The high level of commitment acquired by governments and large companies with sustainability requires large investments that banks will have to support with products adapted to each industry and client. The objective that the global temperature of the planet does not rise more than 1.5°C by the year 2050, included in the Paris Agreement seven years ago, conditions world financial activity, which is adjusted to the intermediate deadlines set by the regulators . Banking and business corporations are aligning themselves with ESG criteria (in Spanish, ASG: Environmental, Social and Governance) in all their activities, before a consumer and a market that demand it.

The most developed of the three criteria is climate, on which regulators have repeatedly ruled with the support of the main banking players.
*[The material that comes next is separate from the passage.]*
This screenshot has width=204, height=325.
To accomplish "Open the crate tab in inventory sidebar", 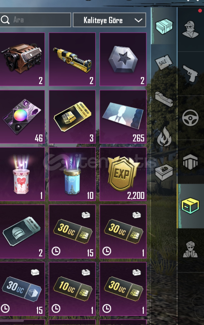I will pyautogui.click(x=164, y=26).
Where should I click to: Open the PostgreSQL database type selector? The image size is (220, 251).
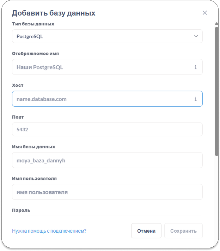pos(102,36)
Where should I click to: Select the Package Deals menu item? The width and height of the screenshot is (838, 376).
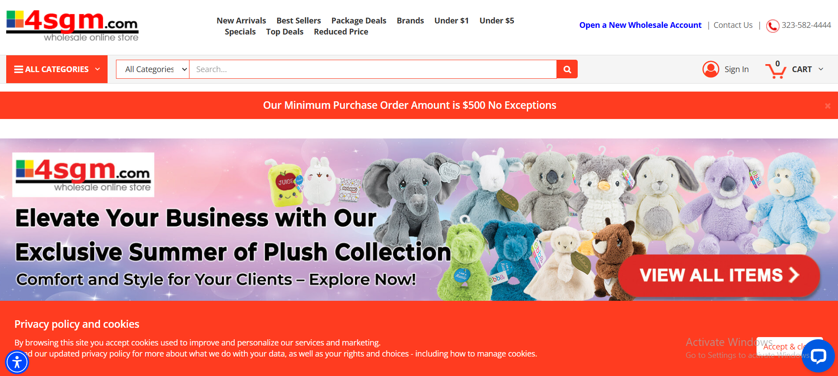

More than 100 global financial institutions endorse the Principles for Responsible Banking sponsored by the United Nations, and 450 have committed to orienting their financial portfolios towards the Paris goal in the Glasgow Finance Alliance towards Net Zero Emissions (GFANZ). , Global Financial Alliance for Net Zero) of the 2021 Climate Summit. In Europe, the European Banking Authority (EBA) launched its Sustainable Finance Action Plan in 2019, with the mandate to gradually integrate them into the prudential regulation of entities and will oblige them, in 2025, to report the classification and treatment of their assets from a sustainable perspective.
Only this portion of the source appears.